College Sports

How Dennis Grosel evolved from a preferred walk-on to BC’s starting quarterback

“It’s not the most typical story. It’s not glamorous.”

Boston College quarterback Dennis Grosel has eight touchdown passes and two interceptions this season. Richard Shiro/AP Photo

Dennis Grosel was walking out of his high school graduation Mass when his football coach, Chuck Kyle, stepped into the aisle and told Grosel to meet him outside afterward.

Grosel didn’t think much of the gesture, as conversations with Kyle were commonplace, and he assumed he was simply congratulating him. What followed was a discussion that would not only change Grosel’s day, but one that would also shape the rest of his life.

Kyle told Grosel he had talked to the coaches at Boston College, and they had a spot for him as a preferred walk-on. There was one catch, though. It was Sunday, and they had to know by Friday.

Grosel, who dazzled in both football and baseball at the private school in Cleveland, had already made a down payment to attend Butler University, with the hopes of walking onto the baseball team. Football was an integral part of his past, yet he had grown to accept that it might not be part of his future.

That all changed in a matter of seconds. Grosel weighed the pros and cons all week, waffling between the practical and the spectacular, and he ultimately decided to come to BC.

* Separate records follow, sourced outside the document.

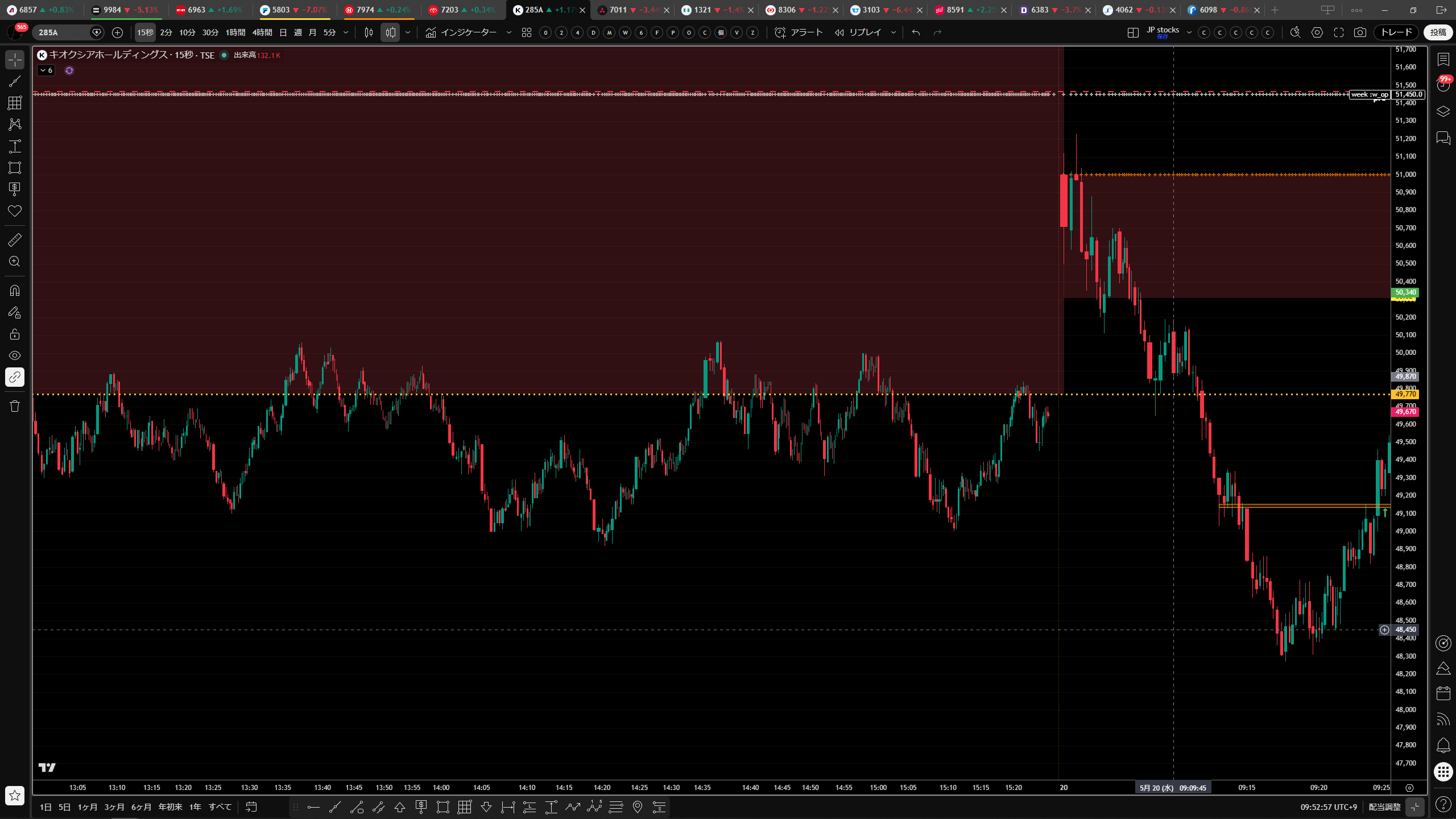Image resolution: width=1456 pixels, height=819 pixels.
Task: Collapse the indicator legend showing 6
Action: [x=46, y=71]
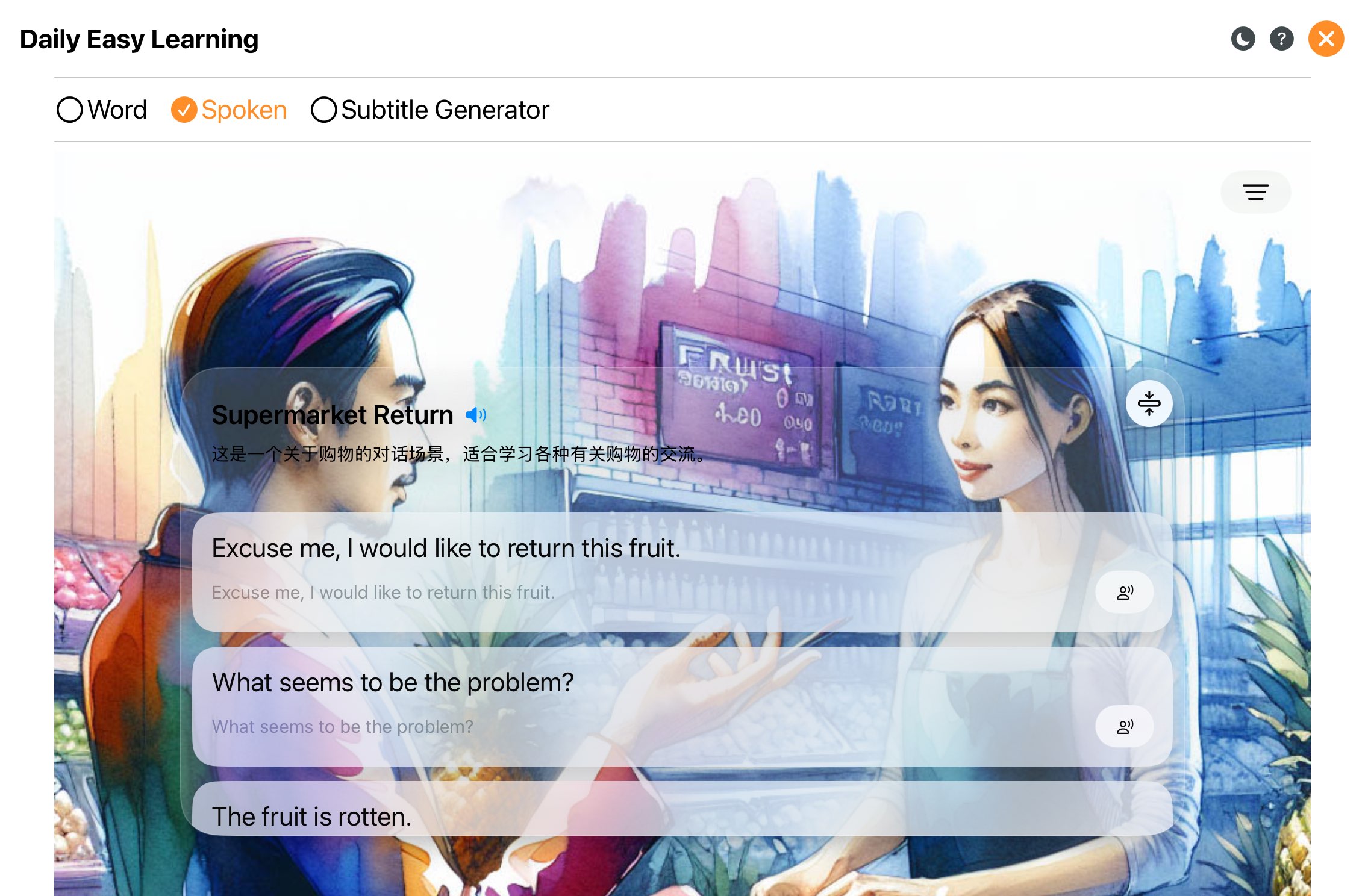Select the Word radio button
1365x896 pixels.
coord(69,110)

“I ended up saying, ‘Screw it. Let’s do it.’ It was too good of an opportunity to pass up,” Grosel told

Three-plus years later, the redshirt sophomore Grosel is thrilled he made that choice. Grosel started his college career as a member of the scout team, earned a scholarship this offseason, and has impressed as the starting quarterback with Anthony Brown sidelined due to injury.


He’s become a real-life Matt Saracen from Friday Night Lights, an unassuming and joyful backup who did everything right and capitalized on the chance when it finally came. Those who know him well, including his teammate and roommate Andrew Strader, aren’t at all surprised.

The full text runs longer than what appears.